> _TASK REQUIREMENTS_:
All lines in the records below with the word "pixels" must be returned.

Collected data
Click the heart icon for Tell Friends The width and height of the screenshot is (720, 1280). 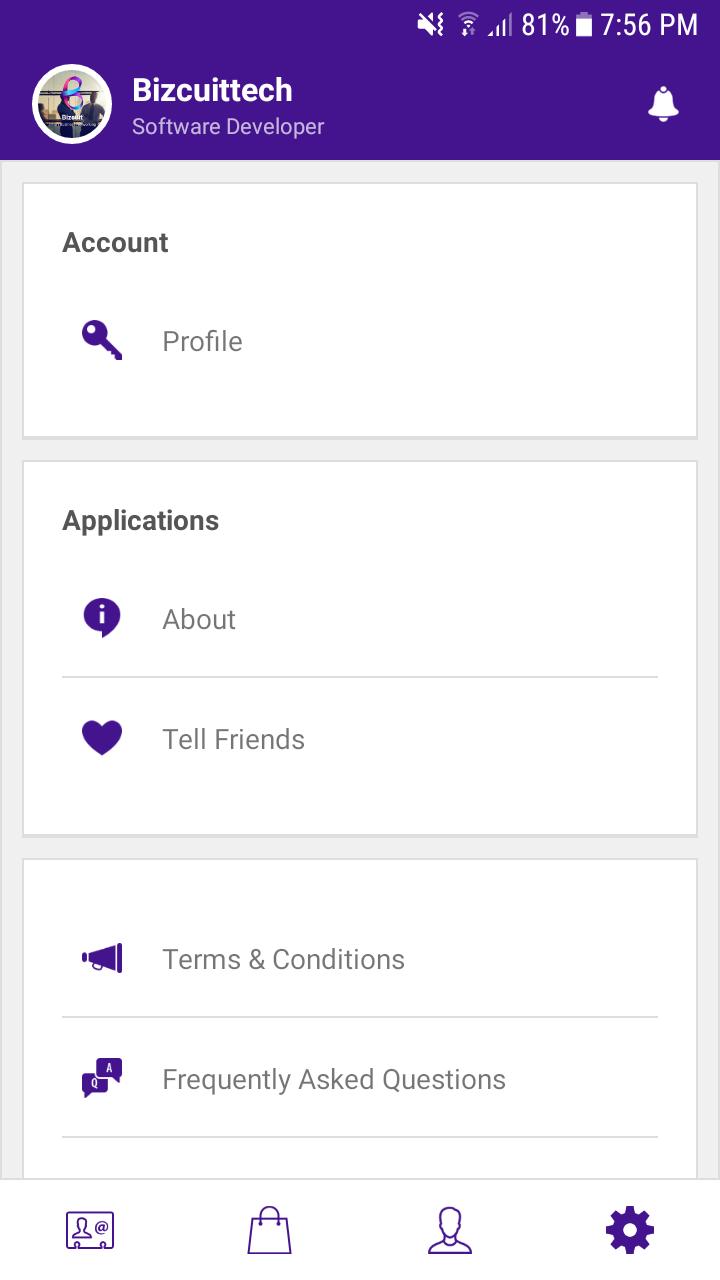(x=102, y=739)
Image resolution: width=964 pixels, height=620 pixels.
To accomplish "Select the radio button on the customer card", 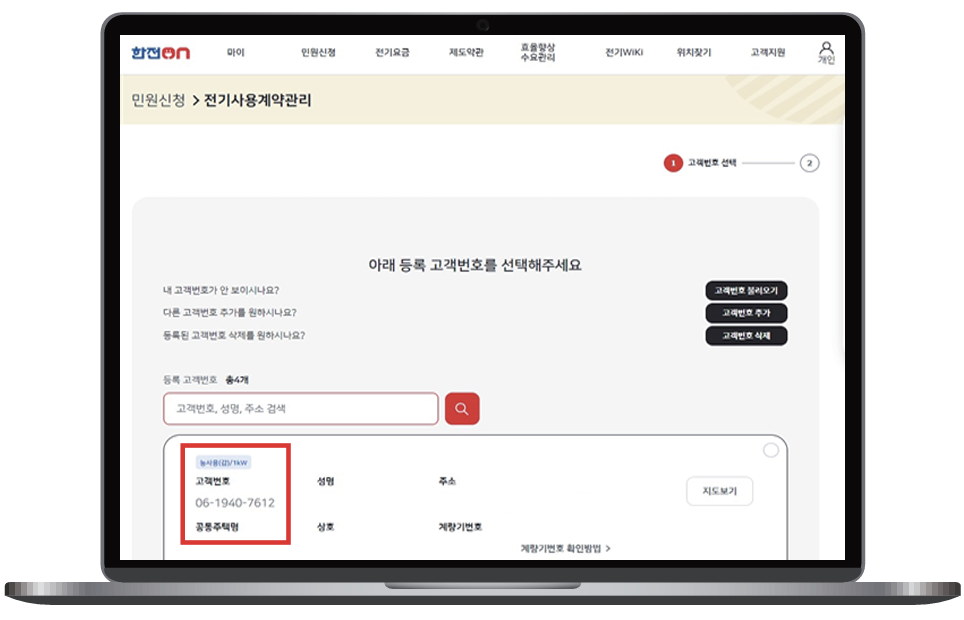I will tap(771, 450).
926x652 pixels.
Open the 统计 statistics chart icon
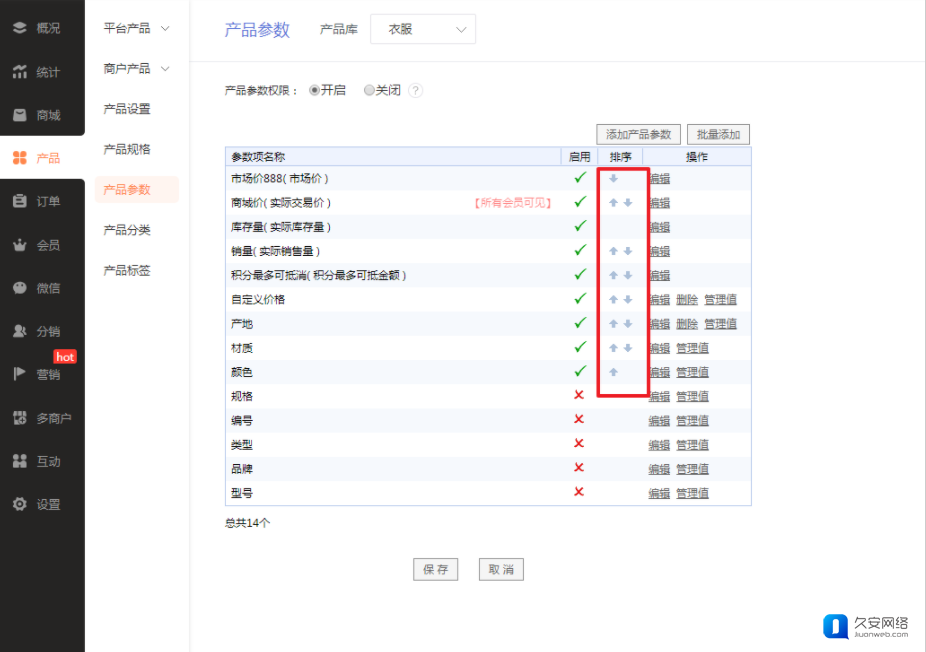(x=19, y=72)
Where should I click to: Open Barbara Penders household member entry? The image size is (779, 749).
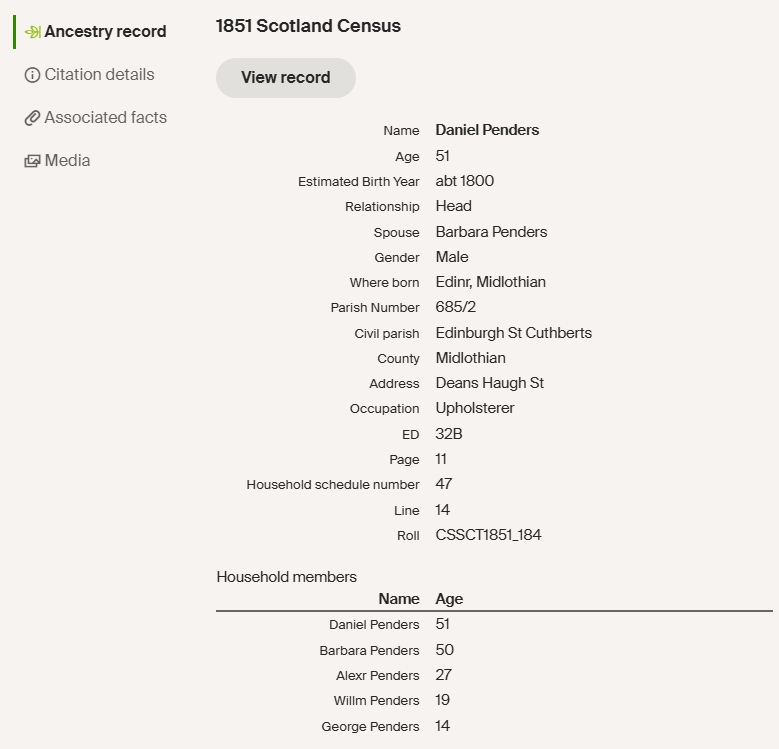[x=369, y=651]
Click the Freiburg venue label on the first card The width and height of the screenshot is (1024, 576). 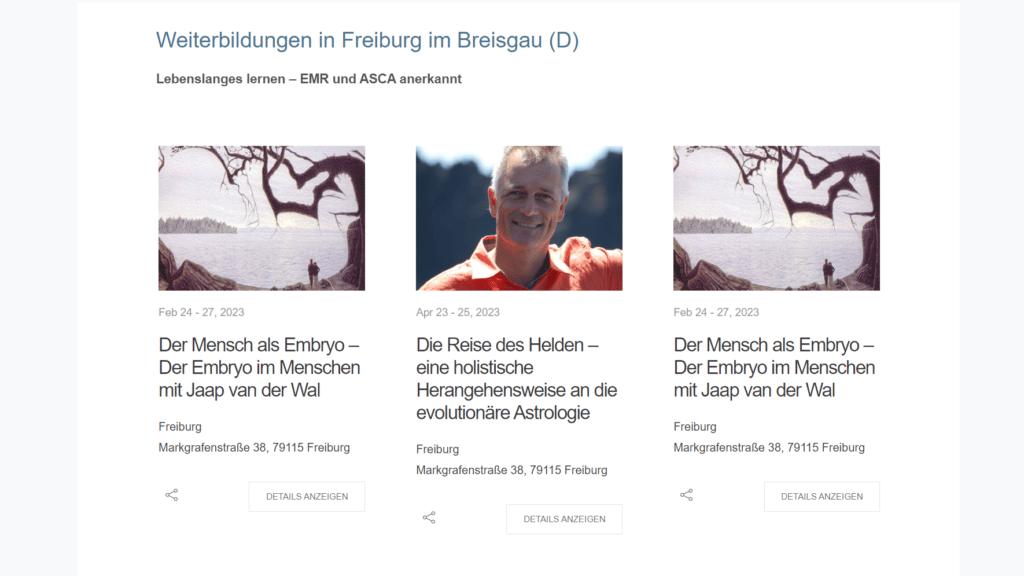click(x=180, y=426)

> _SOLUTION TO THIS PROBLEM_:
Image resolution: width=964 pixels, height=620 pixels.
926x652 pixels.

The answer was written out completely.